Antlaşmada, Osmanlı uyruklu kişilerce önceki senelerde işlenen suçların faillerine yönelik her türlü cezai işlemi sonlandıran, savaş döneminde meydana gelen tüm olaylarla ilgili bir “Af deklarasyonu” yer alır. Deklarasyon, Jön Türk hükümetince işlenen soykırım suçunu tam bir suskunlukla geçiştirir ve fiilen, imha ve sevkiyatların sorumlularına ve faillerine karşı Osmanlı askeri mahkemelerince açılmış ceza davalarının düşürülmesini sağlar. İsmet Paşa 17 Temmuz 1923’te konferans heyetinin önünde, bu deklarasyonu “muhacirlerin Türkiye’ye geri dönüşü” dediği şeyden tamamen ayıran bir açıklama yapar. Böyle bir geri dönüşün, Türk otoritelerinin, talepte bulunan uyrukların iyi ya da “kötü mazi”si hakkındaki yüce değerlendirmelerine tabi olduğunu belirtir. Bu açıklama, Türk hükümetinin ileriki yıllarda Osmanlı Ermenilerini Türk uyruklu olarak tanımayı reddederek zorla vatandaşlıktan çıkarmasını haklı göstermek için ileri süreceği iddiaların temelini oluşturur. Böylece, ideolojik bir tersine dönüşle, Jön Türk soykırımının kurbanları, Türk halkını Berlin Antlaşması’ndan beri mahrum kaldığı ve “her bağımsız devletin sahip olduğu asayiş ve huzur”dan yararlandırmak üzere, “kargaşa ve ihtilal” unsuru “fesatçılar”la özdeşleştirilen paryalar haline gelir.[45] Bu açıklamanın öncesinde, Kemalist hükümet iki kararname yayınlamıştır: Bunlardan Eylül 1922 tarihli birincisi taşınır ve taşınmaz malların, Nisan 1923 tarihli ikincisi ise bankalardaki varlıkların gaspına olanak sağlamaktadır. Bundan sonra, Türk mahkemelerine yapılacak her tür başvurunun önüne geçmenin ve gasplardan yararlanan Türk vatandaşlarına gayrimeşru yollardan edindikleri kazançları kalıcı olarak ellerinde tutabilecekleri güvencesini vermenin en iyi yolu, Ermenileri ulus devletin siyasi düzeninin dışına çıkarmak olacaktır.

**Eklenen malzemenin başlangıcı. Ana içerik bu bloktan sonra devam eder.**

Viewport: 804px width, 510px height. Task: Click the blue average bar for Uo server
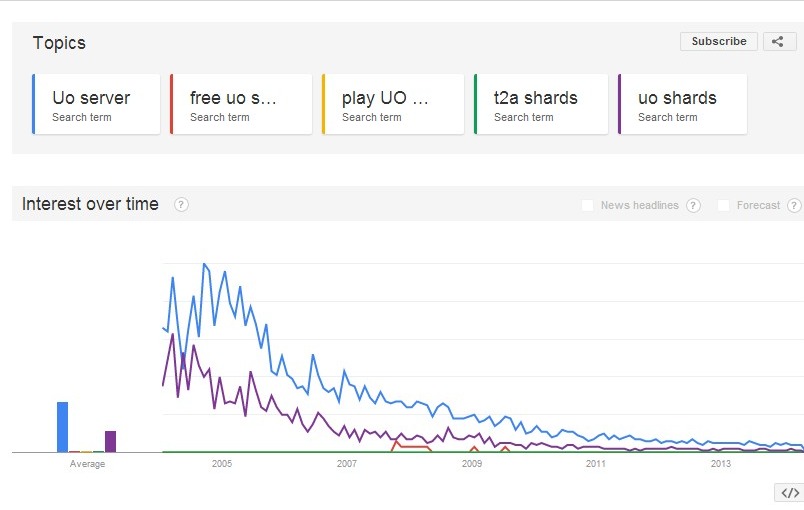point(62,427)
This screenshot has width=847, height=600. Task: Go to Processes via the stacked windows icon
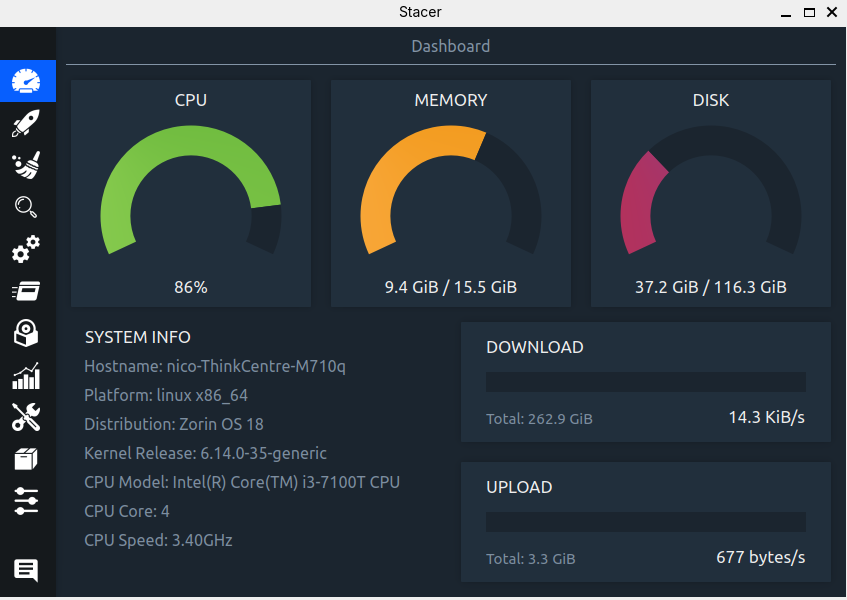(x=27, y=291)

Ortaya çıkan bu yeni durum, Jön Türk rejiminin imha ve gasp politikasına karşı 1918-1919 yıllarında geliştirilen, teritoryal meseleyle bağlantılı tazmin ve telafi talebinin istikametini, Kemalist hükümetin vatandaşlıktan çıkarma ve gasp politikasına karşı müthiş bir mücadeleye çevirir. Dilekçeler yoluyla başvuruda bulunulan uluslararası kuruluş Milletler Cemiyeti’dir; Milletler Cemiyeti kuruluşundan beri, Kemalist Türkiye’nin de aralarında yer aldığı, azınlıkları koruma rejime tabi devletlerde bu sistemi uygulatmakla görevli bir komisyona sahiptir.[46] Burada, azınlıklar sisteminin ve uygulanış biçiminin gayet iyi bilinen sayısız kusuruna ve eksikliğine dönmeyeceğiz.[47] Azınlığa mensup bir uyruk için, dilekçe yoluyla Milletler Cemiyeti’ne başvurmak, devletini azınlıkları koruma hükümlerine uymamakla itham eden gerekçeli bir taleple, cemiyetten hukuksal kovuşturma başlatmasını istemek anlamına gelmektedir. Kemalist iktidarın buna karşı benimseyeceği tutum, sağ kurtulan Ermeniler ile Türk devleti arasında hiçbir yasal bağ olmadığını ileri sürerek, Türk vatandaşlığı vermede Osmanlı uyrukları arasında etnik ve dini bir ayrımcılık uygulamaktan oluşan spesifik bir konsolosluk politikası düzenlemek olacaktır. Ermeni kökenli Osmanlı uyrukları bundan böyle, Müslüman dininden Türk kökenli ve Yahudi Osmanlı uyruklarından farklı olarak, Türkiye Cumhuriyeti’nin hiçbir konsolosluğunda kendilerine Türk pasaportu verilmediğini, evlerine dönmelerinin ve topraklarını ya da mallarını geri almalarının, hatta bir vekil tayin etmelerinin sistemli biçimde engellendiğini göreceklerdir.[48] Nazi Almanya’sının etnik milliyetçilik “anlayış”ını ortaya koymak için Ekim 1933’te Milletler Cemiyeti önünde verdiği o meşhur söylevden farklı olarak, bu politikaya belli bir grubu dışlayan hiçbir ideolojik meta-söylem ya da “etnik Türk” tanımı eşlik etmeyecektir. Bu konuya ileride döneceğiz.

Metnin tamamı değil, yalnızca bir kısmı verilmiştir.